Africa Renaissance

Africa Renaissance

La preuve

Et la preuve arriva

 

 

La réponse que nous avons apportée à madame Françoise GERARD, sur son article du 10 décembre 2005, paru dans le bimensuel burkinabé L’Evènement, a provoqué des vagues du côté de l’Hexagone (cf. L’Evénement N° 90 du 25 avril 2006n p.13). Monsieur Jean Philippe DIEMERT s’est en effet penché sur cette réponse et la juge vraiment à côté de la question essentielle. Avant de nous pencher sur ses arguments, relevons que cette réaction de monsieur DIEMERT nous a tout de suite fait penser à une des répliques avancées par un des plus grands fondateurs du mythe nègre et de la falsification moderne de l’histoire de l’Egypte pharaonique, et donc de l’Afrique noire.

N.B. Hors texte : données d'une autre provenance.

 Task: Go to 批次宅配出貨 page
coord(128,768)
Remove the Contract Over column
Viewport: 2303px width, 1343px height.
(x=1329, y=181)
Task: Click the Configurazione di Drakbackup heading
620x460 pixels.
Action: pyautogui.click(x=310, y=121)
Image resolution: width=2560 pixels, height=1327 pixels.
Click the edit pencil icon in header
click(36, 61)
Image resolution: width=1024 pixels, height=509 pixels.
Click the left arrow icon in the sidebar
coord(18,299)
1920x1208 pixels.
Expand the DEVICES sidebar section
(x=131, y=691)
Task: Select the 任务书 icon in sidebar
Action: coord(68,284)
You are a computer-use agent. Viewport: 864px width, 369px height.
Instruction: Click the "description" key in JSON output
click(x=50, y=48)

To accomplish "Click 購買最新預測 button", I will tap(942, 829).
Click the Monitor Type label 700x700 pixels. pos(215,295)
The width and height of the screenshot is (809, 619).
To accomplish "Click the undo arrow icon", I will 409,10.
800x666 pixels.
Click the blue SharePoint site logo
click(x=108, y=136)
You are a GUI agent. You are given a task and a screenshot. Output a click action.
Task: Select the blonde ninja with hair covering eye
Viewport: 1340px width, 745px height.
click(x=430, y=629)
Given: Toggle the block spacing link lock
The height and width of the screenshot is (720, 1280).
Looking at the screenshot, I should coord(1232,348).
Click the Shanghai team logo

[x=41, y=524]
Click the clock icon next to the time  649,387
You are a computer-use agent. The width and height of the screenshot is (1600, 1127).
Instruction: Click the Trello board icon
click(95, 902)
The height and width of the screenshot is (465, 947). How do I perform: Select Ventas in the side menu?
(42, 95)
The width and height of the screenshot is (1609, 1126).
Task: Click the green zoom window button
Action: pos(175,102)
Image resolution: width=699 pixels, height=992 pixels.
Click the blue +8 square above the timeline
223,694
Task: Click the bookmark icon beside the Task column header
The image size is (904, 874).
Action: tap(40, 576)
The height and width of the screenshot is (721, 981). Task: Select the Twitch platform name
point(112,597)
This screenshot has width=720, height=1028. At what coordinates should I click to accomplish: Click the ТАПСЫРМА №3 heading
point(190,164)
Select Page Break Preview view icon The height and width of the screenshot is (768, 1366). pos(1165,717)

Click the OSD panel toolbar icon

Champollion-Figeac dans son livre intitulé : L’Egypte ancienne paru en 1939 affirme sereinement : «  L’opinion selon laquelle l’ancienne population de l’Egypte ancienne appartenait à la race nègre africaine, est une erreur qui a longtemps été adoptée comme une vérité….Volney invoque celle d’Hérodote qui, à propos des habitants de la Colchide, rappelle que les Egyptiens avaient la peau noire et les cheveux crépus. Mais ces deux qualités ne suffisent pas pour caractériser la race nègre et la conclusion de Volney relative à l’origine nègre de la population égyptienne est évidemment forcée et inadmissible » ! Soulignons qu’Hérodote était tout de même mieux placé que Champollion-Figeac, pour juger de la réalité raciale des Egyptiens pharaoniques, puisque ayant vécu au VIè siècle avant Jésus Christ, il les a vus de ses propres yeux, ce qui n’est certainement pas le cas du sieur Champollion, qui a vécu 24 siècles plus tard ! Comme pour enfoncer le clou, ce dernier soutient même qu’avoir la peau noire et les cheveux crépus, cela ne suffit point pour être un Nègre ! Bien sûr que le ridicule ne tue pas, sinon plein de gens seraient brusquement tombées et en seraient mortes ! Le travail de déconstruction entrepris par ces falsificateurs devant l’Eternel, a bien produit de dignes fruits dont l’un s’appelle précisément Jean Philippe DIEMERT ! Il a envoyé au journal L’Evènement, suite à notre réponse à Madame GERARD, un écrit dans lequel il expose un certain nombre de points de vue.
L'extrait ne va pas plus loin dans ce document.